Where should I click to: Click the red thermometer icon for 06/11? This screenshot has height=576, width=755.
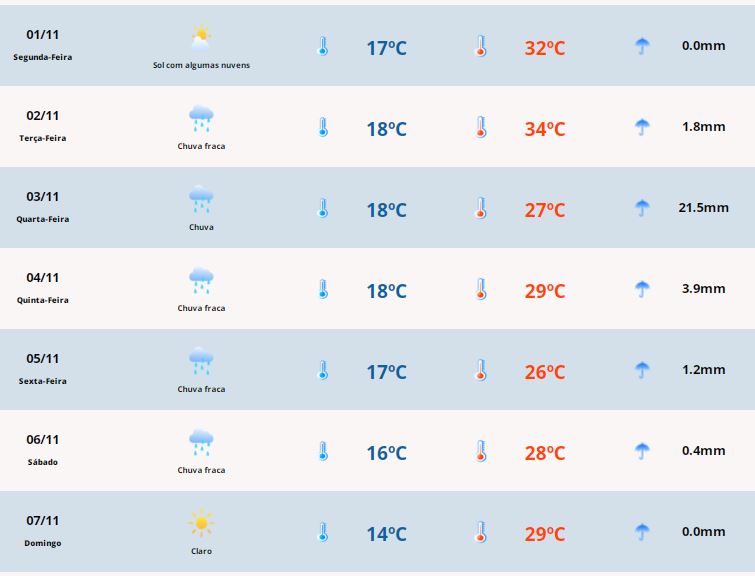click(480, 451)
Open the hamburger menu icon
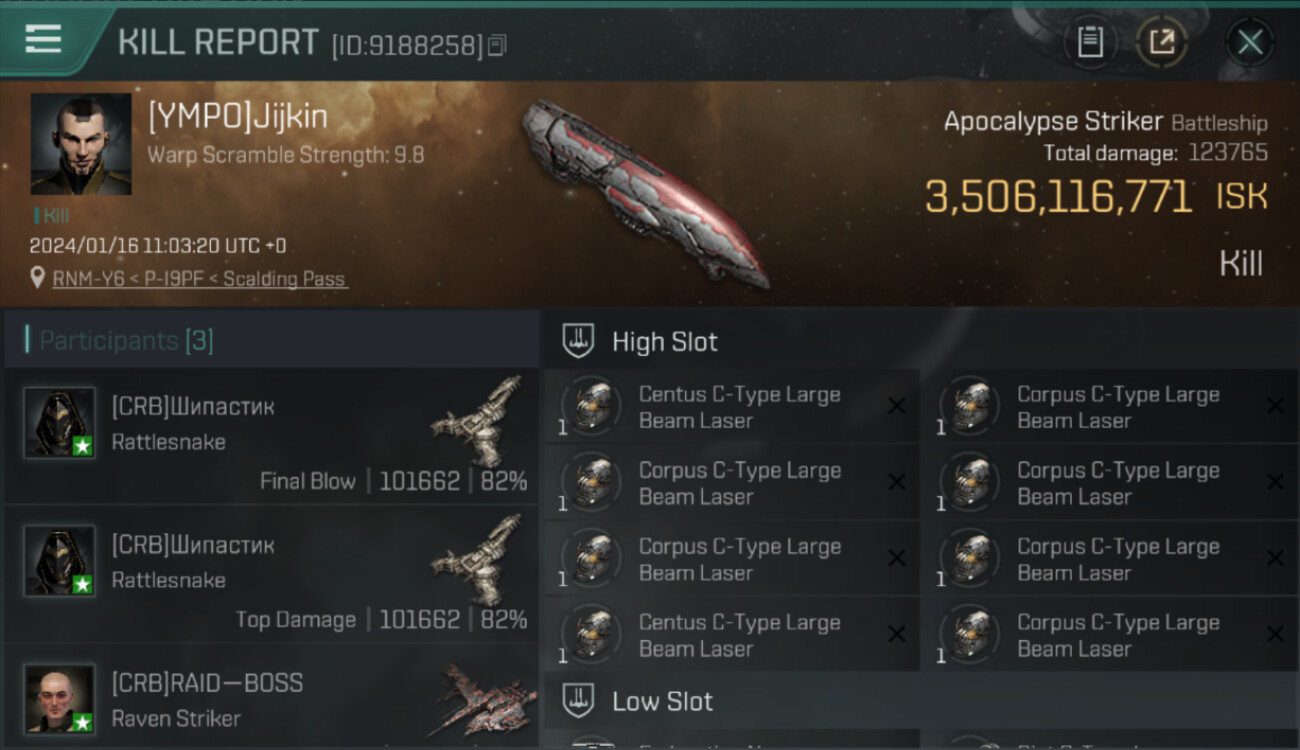Image resolution: width=1300 pixels, height=750 pixels. (43, 39)
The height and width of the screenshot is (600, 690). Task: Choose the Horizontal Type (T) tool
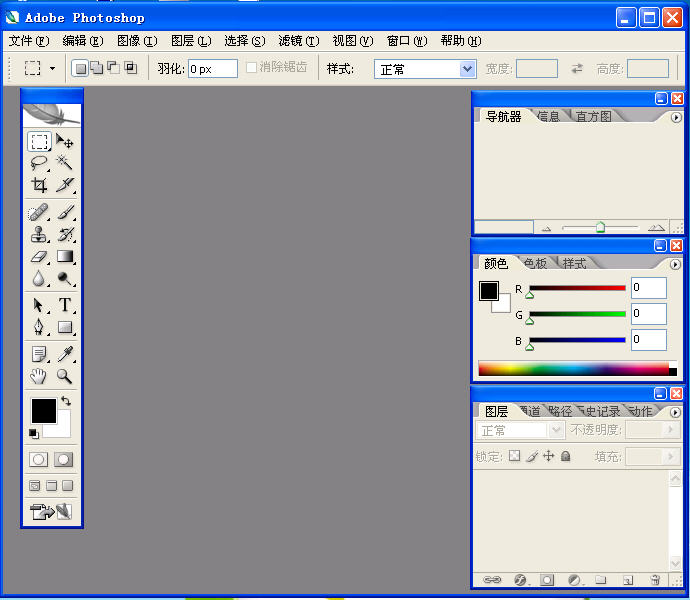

----

WHAT YOU ARE ASKED TO DO >> Nothing but the pictures may be dropped; restate the material word for word.

ANSWER AREA >>
Where should I click to: Click the red thermometer icon for 06/11? This screenshot has height=576, width=755.
click(480, 451)
Open the hamburger menu icon
Image resolution: width=1300 pixels, height=750 pixels. (43, 39)
The height and width of the screenshot is (600, 690). Task: Choose the Horizontal Type (T) tool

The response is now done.